7. People can be wonderful.
At the campground, well, it was crowded. There were a lot of kids playing together on a playground who didn’t seem to be minding social distancing. But everyone was generally wearing masks and respecting space, and the staff was good.
And more importantly, that thing we heard about RVers being wonderfully helpful?
It’s reassuringly true.
On the morning we were going to leave, we started packing up. We retracted the awning … only it didn’t retract properly. Instead, it partly popped off the rails, fluttering around the side of our travel trailer like a drunken flag. Which would be a fun new feature to try out while driving at 55 mph on I-80.
After a few befuddled “WTF” moments, three men floated up. I say “floated” instead of “strolled”, because “strolled” would imply a casual attitude that wasn’t there. “Looks like you need some help,” they said.
And here’s the thing. They genuinely wanted to help. There was no macho judgement, like “Ha! Look at the newbie with the broken awning.”
There was, in fact, this sense that they had all been there before and didn’t want our day to suck. They didn’t make me feel bad for a mistake; they just got right to work looking at the problem and fixing it. It was as if it was not only a trivial matter that didn’t merit embarrassment but also a heavy task that required expertise.
“Well, that’s RVing,” one of them said.
Not only did they get the awning back into a reasonably-secure stored position, but they also came to our aid again in getting the trailer hitched back up to the car, even after it broke our cheap, plastic leveling pad (a thick block of lumber from a hardware store seems to be the way to go).
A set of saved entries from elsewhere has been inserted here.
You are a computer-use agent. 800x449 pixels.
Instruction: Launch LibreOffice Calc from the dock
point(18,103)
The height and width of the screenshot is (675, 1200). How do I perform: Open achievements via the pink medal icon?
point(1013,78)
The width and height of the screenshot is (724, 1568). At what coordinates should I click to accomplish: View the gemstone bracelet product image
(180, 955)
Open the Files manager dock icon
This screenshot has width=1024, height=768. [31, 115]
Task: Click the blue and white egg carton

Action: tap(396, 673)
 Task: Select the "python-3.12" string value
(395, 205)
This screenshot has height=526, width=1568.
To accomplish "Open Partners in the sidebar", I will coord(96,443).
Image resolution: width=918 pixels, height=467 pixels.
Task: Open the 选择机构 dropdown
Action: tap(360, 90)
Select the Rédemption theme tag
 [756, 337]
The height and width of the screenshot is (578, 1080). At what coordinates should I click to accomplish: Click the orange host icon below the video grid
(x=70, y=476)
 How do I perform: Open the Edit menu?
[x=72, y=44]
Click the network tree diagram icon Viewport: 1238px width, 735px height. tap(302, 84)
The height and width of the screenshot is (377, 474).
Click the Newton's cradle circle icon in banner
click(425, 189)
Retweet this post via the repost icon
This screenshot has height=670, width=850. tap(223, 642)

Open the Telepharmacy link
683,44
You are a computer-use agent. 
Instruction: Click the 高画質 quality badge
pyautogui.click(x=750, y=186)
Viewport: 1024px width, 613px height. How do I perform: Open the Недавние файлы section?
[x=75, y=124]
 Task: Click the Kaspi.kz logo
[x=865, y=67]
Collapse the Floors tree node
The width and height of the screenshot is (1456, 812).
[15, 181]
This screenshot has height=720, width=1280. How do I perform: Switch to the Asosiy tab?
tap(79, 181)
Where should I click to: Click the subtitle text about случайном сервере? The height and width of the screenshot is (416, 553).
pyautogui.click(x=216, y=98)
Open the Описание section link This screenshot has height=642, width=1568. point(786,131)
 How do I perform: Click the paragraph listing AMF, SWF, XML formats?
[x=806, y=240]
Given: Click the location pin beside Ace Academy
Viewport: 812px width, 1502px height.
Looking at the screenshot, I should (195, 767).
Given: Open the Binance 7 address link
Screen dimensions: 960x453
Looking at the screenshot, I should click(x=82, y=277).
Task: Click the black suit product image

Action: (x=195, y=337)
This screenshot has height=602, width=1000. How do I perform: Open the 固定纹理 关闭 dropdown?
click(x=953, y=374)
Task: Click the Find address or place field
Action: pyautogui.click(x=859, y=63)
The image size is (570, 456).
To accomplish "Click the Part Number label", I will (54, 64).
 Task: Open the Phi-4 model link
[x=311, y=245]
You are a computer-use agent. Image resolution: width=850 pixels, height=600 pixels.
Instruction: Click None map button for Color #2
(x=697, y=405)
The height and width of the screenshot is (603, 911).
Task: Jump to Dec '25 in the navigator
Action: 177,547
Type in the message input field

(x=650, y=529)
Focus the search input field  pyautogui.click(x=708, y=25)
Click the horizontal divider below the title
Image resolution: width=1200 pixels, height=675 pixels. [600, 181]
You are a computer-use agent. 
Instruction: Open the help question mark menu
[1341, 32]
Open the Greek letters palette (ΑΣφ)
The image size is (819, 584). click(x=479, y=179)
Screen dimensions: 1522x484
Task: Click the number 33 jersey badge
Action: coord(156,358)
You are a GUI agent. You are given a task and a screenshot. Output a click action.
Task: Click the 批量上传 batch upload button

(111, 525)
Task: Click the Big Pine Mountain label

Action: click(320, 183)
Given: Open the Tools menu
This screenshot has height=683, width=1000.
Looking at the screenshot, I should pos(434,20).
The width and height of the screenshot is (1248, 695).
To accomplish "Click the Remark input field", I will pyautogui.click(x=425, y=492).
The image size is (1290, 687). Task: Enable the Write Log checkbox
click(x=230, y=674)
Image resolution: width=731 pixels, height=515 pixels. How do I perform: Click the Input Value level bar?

We never even caught their names. I don’t even know if they knew each other.
8. Apparently we aren’t the only ones to break things.
So, our first shakedown cruise was a success. Everyone survived. We didn’t cause a massive catastrophe on the Interstate by losing the trailer and sending it careening in reverse through five lanes of Vacaville traffic. But we noted a few problems with our brand new trailer:
- The awning didn’t retract right
- The door didn’t seem inclined to stay latched
- The screen on the screen-door actually came loose before we even drove anywhere
- The dinette blind wouldn’t stay up, figuring a permanently drawn state to be preferable
- The curtain of the top bunk came loose immediately
So we naturally figured that we should have these matters addressed before a longer ten-day trip to come. I called our dealership as we were driving home on a Sunday, but the service department was closed.
So I called again on a Monday, and was told I might have to leave a message, as they were understaffed and “Mondays are crazy.” The implication being that lots of people go barging around with RVs and Travel Trailers over the weekend and then need repairs come Monday morning.
Given our current level of political and medical common sense, this checks out.
So I left a message, and it took six hours for a call back. And the earliest service appointment available is … September 8th.
Because apparently they had let go a bunch of technicians because of the pandemic. And they haven’t hired them back yet. And yet they can still sell $20k trailers with defects.
Oh well. It’s good to know we aren’t the only ones learning how to use trailers properly.
1Snazzy video, right? What it doesn’t tell you is that after your shakedown cruise reveals minor problems like the door not wanting to close or an awning that pops off the rail when you retract it, you won’t be able to get a service appointment for a month, because reasons.